● **DOCUMENT TEXT**
--------------------------------

TDSQL addresses this issue by performing the buffer pool warm-up strategy in advance. So, the primary replica asynchronously dumps snapshot information of the buffer pool, identifies the hot range of B+Tree data and share this snapshot information with the secondary replica. By doing so, the secondary replica can pre-fetch the data from disk to the buffer pool.

Some applications (i.e financial scenario) need zero inconsistency. Many databases prioritize performance over strict correctness, i. e MySQL supports asynchronous replication, which can introduce data consistency issues.

Semi-synchronous replication ensure data replication through strong synchronization, but still fall back to asynchronous replication in some scenarios (i.e the replica fails to respond within a specific time), hence, still incurs the inconsistency.

ℹ️ Semi-synchronous replication: The primary usually waits for at least one replica to acknowledge

TDSQL adopts a Raft-inspired strong synchronous replication mechanism, which requires majority of replica to acknowledge. This ensures strong consistency and prevents ddany incorrectness of data.

TDSQL adopted 3 major optimizations:

user ACK thread: The Raft-based synchronous replication leads to notable decrease in performance compared to the asynchronous mode (often by half). It’s due to the waiting the user thread (the thread that process client’s request) needs to wait for majority ACKs. TDSQL optimizes this by introducing a new worker thread type - user ACK thread. After the transaction enters the pending commit stage, the user thread hands the waiting work to the User ACK thread., the user thread won’t wait for the ACKs from secondary replica, instead, it delegates that waiting for the user ACK thread, and continue to process other client requests.

--------------------------------

Stored data entries
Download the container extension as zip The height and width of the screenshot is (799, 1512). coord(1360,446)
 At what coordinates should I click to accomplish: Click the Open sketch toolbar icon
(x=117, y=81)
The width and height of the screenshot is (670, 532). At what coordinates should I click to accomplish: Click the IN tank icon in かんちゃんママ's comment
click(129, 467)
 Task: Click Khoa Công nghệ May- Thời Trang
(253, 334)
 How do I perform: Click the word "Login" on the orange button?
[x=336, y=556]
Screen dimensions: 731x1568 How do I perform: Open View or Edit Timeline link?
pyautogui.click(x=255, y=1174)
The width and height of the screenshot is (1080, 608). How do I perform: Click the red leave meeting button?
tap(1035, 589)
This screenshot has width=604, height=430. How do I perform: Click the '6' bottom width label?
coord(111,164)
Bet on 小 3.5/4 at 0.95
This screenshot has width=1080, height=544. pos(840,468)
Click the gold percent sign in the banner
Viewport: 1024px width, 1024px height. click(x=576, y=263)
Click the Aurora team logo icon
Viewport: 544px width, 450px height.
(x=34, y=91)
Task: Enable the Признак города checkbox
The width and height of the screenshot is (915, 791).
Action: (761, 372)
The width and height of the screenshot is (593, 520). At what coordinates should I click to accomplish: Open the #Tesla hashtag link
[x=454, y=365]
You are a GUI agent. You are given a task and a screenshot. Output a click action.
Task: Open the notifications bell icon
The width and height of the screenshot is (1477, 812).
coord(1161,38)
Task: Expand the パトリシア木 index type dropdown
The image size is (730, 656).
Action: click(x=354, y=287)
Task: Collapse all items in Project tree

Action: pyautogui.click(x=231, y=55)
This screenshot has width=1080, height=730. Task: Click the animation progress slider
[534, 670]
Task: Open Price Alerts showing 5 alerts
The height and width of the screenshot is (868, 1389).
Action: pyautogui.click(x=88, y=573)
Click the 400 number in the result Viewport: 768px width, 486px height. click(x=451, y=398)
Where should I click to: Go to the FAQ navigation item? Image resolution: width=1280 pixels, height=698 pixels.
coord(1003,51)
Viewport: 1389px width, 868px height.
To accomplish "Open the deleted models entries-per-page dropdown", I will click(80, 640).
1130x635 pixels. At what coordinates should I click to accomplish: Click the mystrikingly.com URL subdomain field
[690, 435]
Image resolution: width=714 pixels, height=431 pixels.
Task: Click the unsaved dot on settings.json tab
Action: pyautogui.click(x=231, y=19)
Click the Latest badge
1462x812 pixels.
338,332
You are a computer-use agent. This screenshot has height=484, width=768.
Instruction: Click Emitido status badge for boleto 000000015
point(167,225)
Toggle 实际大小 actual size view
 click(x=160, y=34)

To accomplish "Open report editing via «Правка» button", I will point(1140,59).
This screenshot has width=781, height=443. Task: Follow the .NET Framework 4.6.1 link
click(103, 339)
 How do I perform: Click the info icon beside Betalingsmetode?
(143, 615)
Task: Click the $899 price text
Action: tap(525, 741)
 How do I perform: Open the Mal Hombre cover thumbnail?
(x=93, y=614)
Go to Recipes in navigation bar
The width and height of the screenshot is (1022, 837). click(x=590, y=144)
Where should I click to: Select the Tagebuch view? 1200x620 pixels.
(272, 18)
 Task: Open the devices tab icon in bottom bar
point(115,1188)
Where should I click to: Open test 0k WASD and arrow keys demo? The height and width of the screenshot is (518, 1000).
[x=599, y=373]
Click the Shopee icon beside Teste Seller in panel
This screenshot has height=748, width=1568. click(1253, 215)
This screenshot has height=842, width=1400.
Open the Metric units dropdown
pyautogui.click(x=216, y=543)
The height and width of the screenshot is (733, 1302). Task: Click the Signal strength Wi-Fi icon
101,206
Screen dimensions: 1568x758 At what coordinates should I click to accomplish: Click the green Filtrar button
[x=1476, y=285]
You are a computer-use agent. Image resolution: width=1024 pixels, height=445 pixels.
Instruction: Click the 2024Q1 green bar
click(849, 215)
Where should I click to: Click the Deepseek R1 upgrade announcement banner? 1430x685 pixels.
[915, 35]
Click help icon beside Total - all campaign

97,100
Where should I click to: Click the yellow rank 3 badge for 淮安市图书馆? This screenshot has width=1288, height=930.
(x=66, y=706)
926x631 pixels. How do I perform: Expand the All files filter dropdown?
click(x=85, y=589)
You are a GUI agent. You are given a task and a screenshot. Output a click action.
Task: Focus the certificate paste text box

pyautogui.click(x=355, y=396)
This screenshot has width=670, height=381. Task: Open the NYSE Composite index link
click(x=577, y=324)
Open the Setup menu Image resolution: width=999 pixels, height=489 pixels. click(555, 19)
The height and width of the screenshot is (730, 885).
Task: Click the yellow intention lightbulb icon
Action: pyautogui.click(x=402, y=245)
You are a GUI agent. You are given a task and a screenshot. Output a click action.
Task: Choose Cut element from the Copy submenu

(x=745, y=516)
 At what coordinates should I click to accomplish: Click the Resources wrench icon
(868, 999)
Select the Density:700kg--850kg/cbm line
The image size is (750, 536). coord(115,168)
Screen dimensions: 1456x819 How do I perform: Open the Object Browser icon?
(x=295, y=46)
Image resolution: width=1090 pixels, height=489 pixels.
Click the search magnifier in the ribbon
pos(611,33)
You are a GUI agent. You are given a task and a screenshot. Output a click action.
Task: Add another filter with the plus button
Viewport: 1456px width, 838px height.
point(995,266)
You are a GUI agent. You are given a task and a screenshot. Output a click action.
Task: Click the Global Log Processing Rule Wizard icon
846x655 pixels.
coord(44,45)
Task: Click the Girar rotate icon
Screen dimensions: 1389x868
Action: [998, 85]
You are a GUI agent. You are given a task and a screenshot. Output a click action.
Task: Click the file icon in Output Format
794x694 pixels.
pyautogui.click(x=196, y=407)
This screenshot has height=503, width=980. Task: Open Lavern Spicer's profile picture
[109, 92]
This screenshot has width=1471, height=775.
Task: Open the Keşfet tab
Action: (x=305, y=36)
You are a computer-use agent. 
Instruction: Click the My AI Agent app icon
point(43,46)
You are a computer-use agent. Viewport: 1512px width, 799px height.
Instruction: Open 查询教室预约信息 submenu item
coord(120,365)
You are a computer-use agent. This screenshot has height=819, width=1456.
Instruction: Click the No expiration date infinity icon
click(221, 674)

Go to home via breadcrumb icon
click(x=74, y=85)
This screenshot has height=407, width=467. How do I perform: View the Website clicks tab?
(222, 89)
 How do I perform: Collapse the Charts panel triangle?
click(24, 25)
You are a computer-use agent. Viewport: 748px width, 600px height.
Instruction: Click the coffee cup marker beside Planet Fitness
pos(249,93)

--------------------------------

● **CHALLENGES**
1. Rewrite the stretch of rows from the first row through the line containing "click(129, 467)" as a JSON list of strings, one string per line, leaving out blank lines.
2. Extend the passage on TDSQL's replication design, starting after its final sentence.

● **SOLVED PROBLEMS**
1.
[
  "Download the container extension as zip The height and width of the screenshot is (799, 1512). coord(1360,446)",
  " At what coordinates should I click to accomplish: Click the Open sketch toolbar icon",
  "(x=117, y=81)",
  "The width and height of the screenshot is (670, 532). At what coordinates should I click to accomplish: Click the IN tank icon in かんちゃんママ's comment",
  "click(129, 467)"
]

2.
- User thread A user thread is the database worker thread that handles a client session/request. It usually does work like: parse SQL, check permissions, execute query, call storage engine, generate transaction logs, handle commit / rollback, send result back to client.
group writing: TDSQL batches log replay/write operations on secondary replicas, reducing per-log overhead and allowing ACKs to return faster.
fail-over: When primary fails, before being promoted to be the new primary replica, the secondary replica must check with the log replica if it has all the logs, if not, it reads the missing logs and applies them. All unfinished transactions are rolled back, background threads are spawned to initialize the transaction system. When the secondary replica is successfully promoted to be the primary replica, the log replica connects to it.

TDSQL needs to scale database instances without interrupting live traffic. This is difficult because scaling a distributed instance usually means moving some shards from old Sets to new Sets.

During migration, the system must handle several risks: new data may still be written to the old Set, the routing table may temporarily point to the wrong place, and old redundant data may still exist after migration. If these steps are not handled carefully, queries may read stale data, writes may be lost, or the system may suffer from latency spikes.

TDSQL uses hash-based sharding. A shard key field is chosen per table, and the target Set for any row is determined by hash(shard_key) % num_shards. The compute module consults a routing table on every query to decide which Set to forward the request to.

This makes the common case fast: if the WHERE clause includes the shard key, the compute module routes the query directly to one Set with no fan-out. The flip side is that the choice of shard key matters a lot. A poor shard key can cause hot spots where one Set receives disproportionate traffic while others sit idle.

Hash sharding also trades range scan efficiency for even distribution. Range queries that do not include the shard key must be scattered across all Sets and their results merged at the compute layer. This is a known trade-off: TDSQL's target workload is high-throughput transactional reads and writes keyed by a well-known field such as user ID or order ID, not analytical range scans.

TDSQL performs online scaling in four main steps:

Data synchronization
Data verification
Route update
Redundant data deletion

First, data is copied from the old Set to the new Set. While copying, TDSQL keeps synchronizing new changes and verifies that the new Set is catching up. When the delay is small enough, the system updates the routing table so future requests go to the new Set.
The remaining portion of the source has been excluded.